Your task - Starting at the line that contains "[Instagram] (152, 803)", copy each line through the end of the listing below. Include both ends and output nothing more.

Information provided -

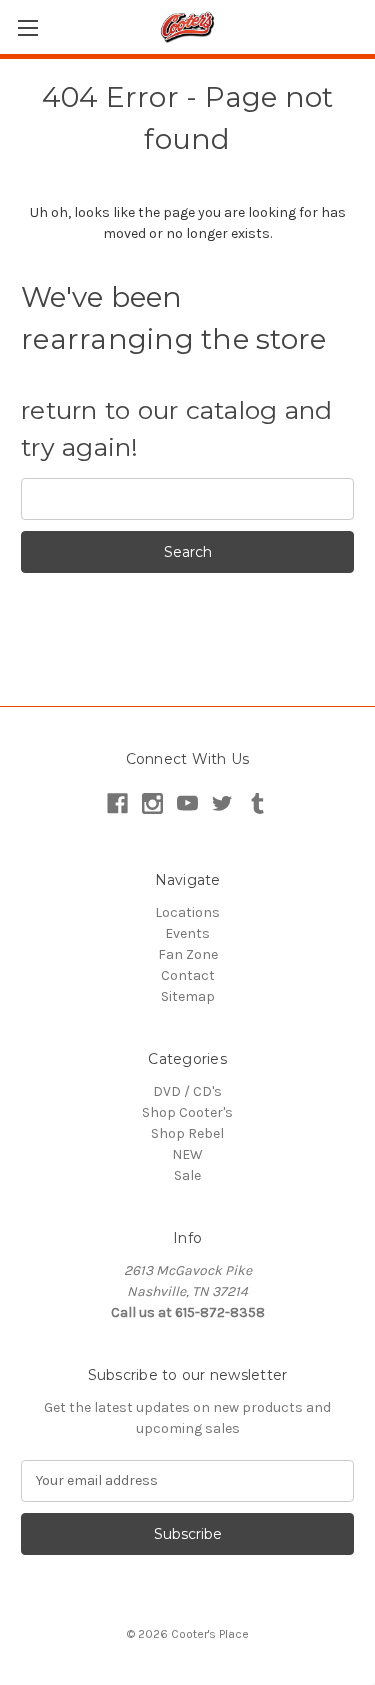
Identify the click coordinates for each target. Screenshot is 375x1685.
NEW (187, 1154)
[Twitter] (222, 803)
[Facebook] (117, 803)
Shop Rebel (187, 1133)
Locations (187, 912)
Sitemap (188, 996)
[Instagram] (152, 803)
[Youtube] (187, 803)
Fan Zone (188, 954)
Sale (187, 1175)
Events (187, 933)
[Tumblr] (257, 803)
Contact (188, 975)
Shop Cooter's (187, 1112)
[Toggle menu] (27, 27)
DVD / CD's (187, 1091)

Output for this exercise -
[Instagram] (152, 803)
[Youtube] (187, 803)
Fan Zone (188, 954)
Sale (187, 1175)
Events (187, 933)
[Tumblr] (257, 803)
Contact (188, 975)
Shop Cooter's (187, 1112)
[Toggle menu] (27, 27)
DVD / CD's (187, 1091)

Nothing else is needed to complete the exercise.